Timeline and budget performance were acceptable for a summer retrofit. Total on-site installation time was 11 working days spread over three weeks. Material and labor combined came in at approximately $74,000 for all three rooms, with A201 representing about 70% of cost due to surface area and wood-faced panels.
7. Lessons learned and what could be done differently
Three lessons stood out:
- Room correction starts with coverage: Absorption helped dramatically, but STI gains were capped until we corrected loudspeaker aim. In A201, a 15-minute re-aiming session produced a measurable improvement in the back corner before any EQ was touched.
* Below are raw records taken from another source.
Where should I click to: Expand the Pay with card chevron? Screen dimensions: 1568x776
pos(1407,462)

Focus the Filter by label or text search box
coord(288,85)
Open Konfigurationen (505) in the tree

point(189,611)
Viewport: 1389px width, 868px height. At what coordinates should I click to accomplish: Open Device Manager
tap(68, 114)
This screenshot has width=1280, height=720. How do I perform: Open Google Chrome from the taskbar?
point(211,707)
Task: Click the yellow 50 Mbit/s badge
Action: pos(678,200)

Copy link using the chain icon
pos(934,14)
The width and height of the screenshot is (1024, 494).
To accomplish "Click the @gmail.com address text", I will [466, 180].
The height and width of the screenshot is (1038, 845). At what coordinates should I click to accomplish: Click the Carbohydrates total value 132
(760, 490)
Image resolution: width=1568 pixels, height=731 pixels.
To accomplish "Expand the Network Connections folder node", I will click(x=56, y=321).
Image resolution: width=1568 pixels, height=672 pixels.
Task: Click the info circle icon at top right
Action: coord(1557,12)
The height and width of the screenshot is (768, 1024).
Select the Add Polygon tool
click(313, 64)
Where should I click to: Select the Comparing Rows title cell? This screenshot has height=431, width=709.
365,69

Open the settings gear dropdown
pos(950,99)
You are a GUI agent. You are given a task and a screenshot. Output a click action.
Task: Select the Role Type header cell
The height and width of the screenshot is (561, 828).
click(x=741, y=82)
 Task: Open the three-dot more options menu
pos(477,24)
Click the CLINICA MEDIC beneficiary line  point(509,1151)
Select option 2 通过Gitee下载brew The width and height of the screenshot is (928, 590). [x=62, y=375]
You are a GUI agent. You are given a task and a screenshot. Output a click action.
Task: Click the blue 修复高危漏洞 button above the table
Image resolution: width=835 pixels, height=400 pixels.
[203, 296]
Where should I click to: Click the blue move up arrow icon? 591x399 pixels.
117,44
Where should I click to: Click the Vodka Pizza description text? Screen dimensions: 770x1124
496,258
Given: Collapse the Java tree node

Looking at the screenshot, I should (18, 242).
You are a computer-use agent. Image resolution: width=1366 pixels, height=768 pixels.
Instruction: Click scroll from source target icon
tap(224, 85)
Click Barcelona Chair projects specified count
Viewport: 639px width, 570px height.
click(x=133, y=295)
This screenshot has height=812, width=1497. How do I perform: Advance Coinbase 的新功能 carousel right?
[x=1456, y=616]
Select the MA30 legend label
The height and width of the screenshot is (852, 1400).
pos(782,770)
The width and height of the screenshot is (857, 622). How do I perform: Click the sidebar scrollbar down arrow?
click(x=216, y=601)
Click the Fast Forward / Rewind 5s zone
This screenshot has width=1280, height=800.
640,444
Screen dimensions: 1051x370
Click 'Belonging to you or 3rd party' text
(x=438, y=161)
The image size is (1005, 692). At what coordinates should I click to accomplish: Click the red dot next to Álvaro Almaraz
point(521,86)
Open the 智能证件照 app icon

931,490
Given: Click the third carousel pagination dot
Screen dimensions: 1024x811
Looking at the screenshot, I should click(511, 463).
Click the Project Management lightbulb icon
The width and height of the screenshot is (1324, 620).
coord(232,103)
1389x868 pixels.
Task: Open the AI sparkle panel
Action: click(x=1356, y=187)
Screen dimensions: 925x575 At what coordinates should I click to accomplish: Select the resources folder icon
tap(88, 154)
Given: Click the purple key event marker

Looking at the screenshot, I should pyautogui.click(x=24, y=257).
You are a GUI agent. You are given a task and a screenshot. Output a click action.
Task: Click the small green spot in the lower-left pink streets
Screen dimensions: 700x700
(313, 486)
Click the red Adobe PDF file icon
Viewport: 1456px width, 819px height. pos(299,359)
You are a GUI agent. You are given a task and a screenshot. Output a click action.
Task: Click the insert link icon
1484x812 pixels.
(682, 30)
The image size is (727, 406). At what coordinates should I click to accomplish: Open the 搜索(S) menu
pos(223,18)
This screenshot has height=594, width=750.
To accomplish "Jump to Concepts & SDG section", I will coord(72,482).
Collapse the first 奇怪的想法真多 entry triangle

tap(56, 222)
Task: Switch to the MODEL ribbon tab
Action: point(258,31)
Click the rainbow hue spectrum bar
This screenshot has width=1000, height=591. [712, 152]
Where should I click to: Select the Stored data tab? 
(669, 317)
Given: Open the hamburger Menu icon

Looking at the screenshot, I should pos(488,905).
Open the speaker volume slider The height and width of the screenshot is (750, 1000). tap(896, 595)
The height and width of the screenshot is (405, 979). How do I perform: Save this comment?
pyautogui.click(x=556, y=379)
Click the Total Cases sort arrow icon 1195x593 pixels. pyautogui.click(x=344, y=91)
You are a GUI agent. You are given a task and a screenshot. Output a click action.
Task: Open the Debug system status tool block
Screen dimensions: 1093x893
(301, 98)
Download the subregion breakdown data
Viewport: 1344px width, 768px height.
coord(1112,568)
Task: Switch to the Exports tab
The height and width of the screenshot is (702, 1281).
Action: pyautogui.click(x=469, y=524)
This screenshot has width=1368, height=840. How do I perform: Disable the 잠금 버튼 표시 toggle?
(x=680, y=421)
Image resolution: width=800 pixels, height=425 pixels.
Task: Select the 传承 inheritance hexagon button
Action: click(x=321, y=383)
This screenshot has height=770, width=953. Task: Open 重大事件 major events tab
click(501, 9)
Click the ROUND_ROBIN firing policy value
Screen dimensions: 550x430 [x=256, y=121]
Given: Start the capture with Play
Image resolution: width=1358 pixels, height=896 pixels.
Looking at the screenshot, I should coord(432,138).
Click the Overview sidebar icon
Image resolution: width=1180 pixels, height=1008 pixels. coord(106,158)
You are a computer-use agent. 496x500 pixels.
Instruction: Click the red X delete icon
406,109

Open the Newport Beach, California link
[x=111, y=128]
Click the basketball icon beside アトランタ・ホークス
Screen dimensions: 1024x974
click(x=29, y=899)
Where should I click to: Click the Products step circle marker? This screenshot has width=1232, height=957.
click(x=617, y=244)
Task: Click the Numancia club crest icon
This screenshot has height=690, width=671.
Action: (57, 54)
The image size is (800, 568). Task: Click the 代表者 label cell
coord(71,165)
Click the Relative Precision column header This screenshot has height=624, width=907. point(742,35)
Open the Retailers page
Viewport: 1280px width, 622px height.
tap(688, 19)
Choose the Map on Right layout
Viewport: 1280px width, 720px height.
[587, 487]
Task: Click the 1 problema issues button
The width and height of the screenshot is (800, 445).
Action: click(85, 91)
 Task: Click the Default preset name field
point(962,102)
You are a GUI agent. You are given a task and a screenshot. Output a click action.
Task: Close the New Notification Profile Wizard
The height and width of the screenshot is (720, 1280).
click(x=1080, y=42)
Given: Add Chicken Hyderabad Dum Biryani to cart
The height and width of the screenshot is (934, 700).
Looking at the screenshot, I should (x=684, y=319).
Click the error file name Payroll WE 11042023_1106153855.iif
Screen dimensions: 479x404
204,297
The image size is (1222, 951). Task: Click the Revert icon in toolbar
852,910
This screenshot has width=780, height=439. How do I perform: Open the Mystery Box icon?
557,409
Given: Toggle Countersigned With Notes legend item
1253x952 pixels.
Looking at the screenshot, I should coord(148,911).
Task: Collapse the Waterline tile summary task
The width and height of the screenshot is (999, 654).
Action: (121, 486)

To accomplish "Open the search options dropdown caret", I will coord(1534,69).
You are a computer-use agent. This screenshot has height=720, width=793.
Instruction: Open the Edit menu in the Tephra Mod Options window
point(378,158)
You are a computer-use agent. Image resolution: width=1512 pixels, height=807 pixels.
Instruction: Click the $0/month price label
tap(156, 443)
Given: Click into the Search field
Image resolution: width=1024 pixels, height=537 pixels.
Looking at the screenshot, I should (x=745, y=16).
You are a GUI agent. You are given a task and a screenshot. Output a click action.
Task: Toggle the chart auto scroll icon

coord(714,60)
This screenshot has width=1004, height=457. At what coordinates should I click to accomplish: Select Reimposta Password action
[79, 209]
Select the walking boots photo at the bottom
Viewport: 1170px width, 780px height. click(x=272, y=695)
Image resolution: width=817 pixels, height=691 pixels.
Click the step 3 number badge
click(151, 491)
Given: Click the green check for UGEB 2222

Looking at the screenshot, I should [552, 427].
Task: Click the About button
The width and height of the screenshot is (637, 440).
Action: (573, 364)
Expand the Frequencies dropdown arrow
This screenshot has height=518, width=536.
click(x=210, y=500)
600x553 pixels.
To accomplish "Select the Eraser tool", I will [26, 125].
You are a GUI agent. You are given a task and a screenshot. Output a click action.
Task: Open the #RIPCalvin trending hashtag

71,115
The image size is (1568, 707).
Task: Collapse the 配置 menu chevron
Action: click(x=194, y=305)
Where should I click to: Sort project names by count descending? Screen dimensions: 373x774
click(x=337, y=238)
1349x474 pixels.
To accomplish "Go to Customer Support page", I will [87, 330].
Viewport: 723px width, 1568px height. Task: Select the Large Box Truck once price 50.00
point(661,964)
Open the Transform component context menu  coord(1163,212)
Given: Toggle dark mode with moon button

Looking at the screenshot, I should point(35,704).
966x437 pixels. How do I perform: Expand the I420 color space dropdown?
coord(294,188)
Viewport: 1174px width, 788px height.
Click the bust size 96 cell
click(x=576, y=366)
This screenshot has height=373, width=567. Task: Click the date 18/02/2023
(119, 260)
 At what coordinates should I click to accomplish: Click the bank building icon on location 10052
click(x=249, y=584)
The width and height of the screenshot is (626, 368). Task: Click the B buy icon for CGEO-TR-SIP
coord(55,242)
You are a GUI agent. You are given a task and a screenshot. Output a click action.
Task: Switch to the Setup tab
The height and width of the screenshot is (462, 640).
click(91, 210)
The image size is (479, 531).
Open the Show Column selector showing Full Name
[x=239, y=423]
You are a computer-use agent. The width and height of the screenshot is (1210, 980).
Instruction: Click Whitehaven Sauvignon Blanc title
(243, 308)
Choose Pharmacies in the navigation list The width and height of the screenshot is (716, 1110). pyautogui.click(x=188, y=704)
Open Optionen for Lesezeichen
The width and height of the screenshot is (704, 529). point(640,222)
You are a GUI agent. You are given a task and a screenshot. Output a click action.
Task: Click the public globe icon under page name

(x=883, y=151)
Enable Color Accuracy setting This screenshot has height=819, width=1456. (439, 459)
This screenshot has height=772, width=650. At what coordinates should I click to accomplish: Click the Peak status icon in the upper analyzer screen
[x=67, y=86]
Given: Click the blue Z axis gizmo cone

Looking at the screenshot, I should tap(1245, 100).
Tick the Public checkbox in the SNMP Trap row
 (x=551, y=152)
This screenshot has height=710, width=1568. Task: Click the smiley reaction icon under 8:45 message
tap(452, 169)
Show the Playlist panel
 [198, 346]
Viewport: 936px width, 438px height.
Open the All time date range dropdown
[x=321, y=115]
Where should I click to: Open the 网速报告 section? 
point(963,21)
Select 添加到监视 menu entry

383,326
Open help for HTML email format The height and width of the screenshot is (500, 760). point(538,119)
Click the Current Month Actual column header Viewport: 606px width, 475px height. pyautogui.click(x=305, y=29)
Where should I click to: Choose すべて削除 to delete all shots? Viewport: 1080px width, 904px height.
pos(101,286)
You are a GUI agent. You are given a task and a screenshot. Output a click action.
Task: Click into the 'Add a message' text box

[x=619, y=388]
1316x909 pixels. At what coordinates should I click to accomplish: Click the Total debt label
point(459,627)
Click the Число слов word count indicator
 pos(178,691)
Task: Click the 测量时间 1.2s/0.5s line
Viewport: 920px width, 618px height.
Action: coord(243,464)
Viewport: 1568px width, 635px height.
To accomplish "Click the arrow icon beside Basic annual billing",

- Plan for “after” DSP work: Treating the room changed the behavior of automixers and AGC. If we had not scheduled a second visit for DSP recalibration, the system would have sounded unnatural—too dry in some moments, too aggressive in others. Budget time for re-commissioning.
- Standardize measurement positions: Our first RT pass used slightly different mic heights between rooms, which complicated comparisons. We corrected that for post-install, but in a perfect world we would have locked measurement geometry from day one (1.2 m seated ear height for audience locations, 1.5 m for standing speech positions) and documented it more rigorously.
If we could revise the design, we would add a modest amount of ceiling absorption in A201 above the rear seating area—likely 10–12 m² of low-profile clouds—because that zone had both the most reflective surfaces and the poorest direct-to-reverberant ratio. It wasn’t feasible within the aesthetic and mounting constraints at the time, but it remains the most cost-effective next step if the college pursues a phase two upgrade.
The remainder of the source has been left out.